Fuente: Bordelois, Ivonne. Eurídece y Orfeo. En La Palabra Amenazada. Libros del Zorzal. Buenos Aires, 2002.
[i] La prohibición acerca del no mirar atrás no es exclusiva del mito de Orfeo: la reencontramos en el Antiguo Testamento, cuando se narra la maldición de la mujer de Lot, convertida en estatua de sal al mirar hacia Sodoma en llamas; y también aparece en el Evangelio: «El que pone su mano en el arado y mira hacia atrás no es digno de Mí».

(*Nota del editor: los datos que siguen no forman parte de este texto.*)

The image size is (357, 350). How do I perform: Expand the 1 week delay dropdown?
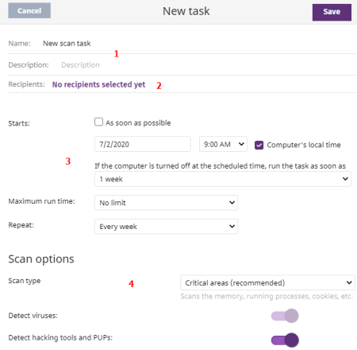223,179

[ii] El gesto de Orfeo no es único: repica ilimitadamente en la tradición lírica occidental, que implica que el silencio no sólo le es necesario a la mujer sino que constituye uno de sus rasgos eróticos definitorios. Tres ejemplos al caso: Baudelaire: «Sois belle et tais-toi» ; Neruda: «Me gustas cuando callas porque estás como ausente/ y me oyes desde lejos y mi voz no te toca / Parece que los ojos se te hubieran volado/ y parece que un ángel te besara la boca.» ; Vocos Lescano: «Dices, y mientras dices, lo que dices/ vuelve las cosas claras y felices/ y hasta donde llega el júbilo convoca// Pero callas, y entonces, cuando callas/ se inclina el cielo al sitio donde te hallas/ y se te llena de ángeles la boca.» Por cierto que las teorías del silencio, tan proliferantes en nuestros ensordecedores días, podrían adjudicar una secreta superioridad, un escondido privilegio místico a la mujer en su enigmático silencio. Lo que me interesa mostrar aquí es que el lirismo raramente produce la imagen inversa del varón que seduce a partir de su silencio, y no debemos ni podemos engañarnos acerca del significado de esta asimetría.En su hermosa interpretación de Los Tres Cofrecillos, Freud muestra ejemplos muy persuasivos de la ecuación de la mujer con el silencio —y del silencio con la muerte. El silencio que se otorga como clave a la supuesta identidad de la mujer acaba por desembocar inevitablemente en el silenciamiento de la mujer en la cultura. Baste considerar, entre nosotros, el tiempo y los esfuerzos que han sido necesarios para restituir a su auténtica estatura una voz poética como la de Alfonsina Storni —ignorada públicamente, en su tiempo, por la voz de los Orfeos imperantes, Lugones y Borges. Explorar estos muy interesantes terrenos nos llevaría, con todo, muy lejos de nuestro propósito principal, de modo que dejamos el tema abierto para otra ocasión.
[iii] Como lo sugiere Ludovico Ivanissevich, acaso sea un eco de esa venganza el que Gluck imponga a una intérprete contralto en el papel de Orfeo.